Changing base class of a big hierarchy
John J. Lee
jjl at pobox.com
Sun Aug 3 13:43:55 EDT 2003
Alex Martelli <aleax at aleax.it> writes:
> John J. Lee wrote:
>
> > I'm trying to change a base class of a big class hierarchy. The
> > hierarchy in question is 4DOM (from PyXML). 4DOM has an FtNode class
> > that defines __getattr__ and __setattr__ that I need to override.
[...]
> OK, so you want to do two things:
> -- "deep-copy" a class hierarchy H to H'
> -- in the copied hierarchy H', change each occurrence in any __bases__
> of a class X' to a class Y', and any other class T that is in H to
> the corresponding class T' in H'
Yes.
> > What's the easiest way to do that?
>
> I think performing these two steps in order is probably simplest. You
> do have to identify every class in your starting hierarchy H, of course.
>
> > Maybe deep-copying the module or something, then fiddling with
> > __bases__?? Or a metaclass?
>
> Deep copying might not help -- copy.deepcopy(X), when X is a class,
> still leaves __bases__ unchanged. A custom metaclass that does
:-(
> bases-alteration as you require would be reasonably easy to write,
> but would be more helpful than just doing the same job in a
> function if, and only if, you were to re-execute every affected
> 'class' statement using the new metaclass. I doubt that getting
> and re-executing those class statements is simplest in this case.
So I do have to fiddle with __bases__ after all, contrary to my
follow-up to my OP. In fact:
>>> class bar: pass
>>> bar2 = copy.copy(bar)
>>> bar2 is bar
True
>>> bar3 = copy.deepcopy(bar)
>>> bar3 is bar
True
>>>
(because the registered class-copying functions for copy and deepcopy
just return the original object). I suppose I have to use
new.classobj(klass.__name__, bases, klass.__dict__)
> > While I'm on the subject, does anybody have code to get a list of all
> > classes in a package that derive from a particular class? Or
[...]
> from X, so you'd filter that with issubclass); but offhand I can't
> think of a handy, elegant and robust way to ensure you're walking
> all over a package (including sub-packages), nor even that all of
> a package (cum subpackages) is actually LOADED at this time. I
That's a shame. Still, for my particular case, I think I can get a
list of the relevant classes using some package-specific data, a bit
of string processing and a few hard-coded cases.
[...]
> # seed this with the base class transformation
> trans_dict = {X: transformed_X}
> # recursive way to transform a class between hierarchies
> def transform_class(C):
> if not issubclass(C, X):
> return C
> if C in trans_dict:
> return trans_dict(C)
> bases = tuple([transform(B) for B in C.__bases__])

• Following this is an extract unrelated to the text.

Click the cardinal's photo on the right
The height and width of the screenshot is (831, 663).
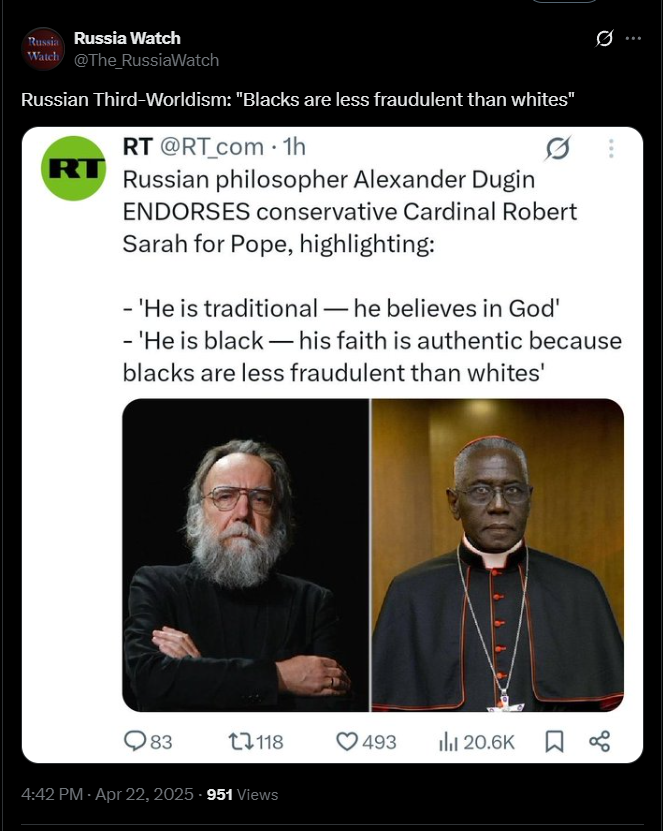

> newclass = type(C)('C', bases, C.__dict__)
> trans_dict[C] = newclass
> return newclass
Thanks. That's simpler than I expected. The type(C)(...) there is
equivalent to my new.classobj, I see (except you wrote 'C' when you
meant C.__name__). I suppose one could then write a deepcopying
function _deepcopy_cls, similar to your function (and analogous to
copy._deepcopy_inst(x, memo)), and then create one's own deepcopy
function essentially identical to copy.deepcopy, except that it uses
_deepcopy_cls(x, memo). In my case, I think I can just use your
function directly in 4DOM's
HTMLDocument._4dom_createHTMLElement(self, tagName)
Side issue: I wonder why new.classobj is there, given that even in
1.5.2 ClassType(name, bases, type) does exactly the same? I guess
new.classobj predates ClassType.
> Of course, if the classes in the hierarchy use each other in
> more ways than just a base/subclass inheritance [e.g, some
> classes have other classes as attributes, not just as bases]
> you may need a bit more work [e.g., on C.__dict__ as well as
> on C.__bases__].
Hadn't thought of that. Maybe I should write a _deepcopy_cls after
all. I'll have to check whether 4DOM uses classes as attributes.
[...]
> to get the class-objects it uses. You may need to alter the
> semantics of 'import' statements in that using-code, too, since
Thankfully not, in 4DOM, since it calls the method I mentioned above
to get a new Element (the implementation uses __import__).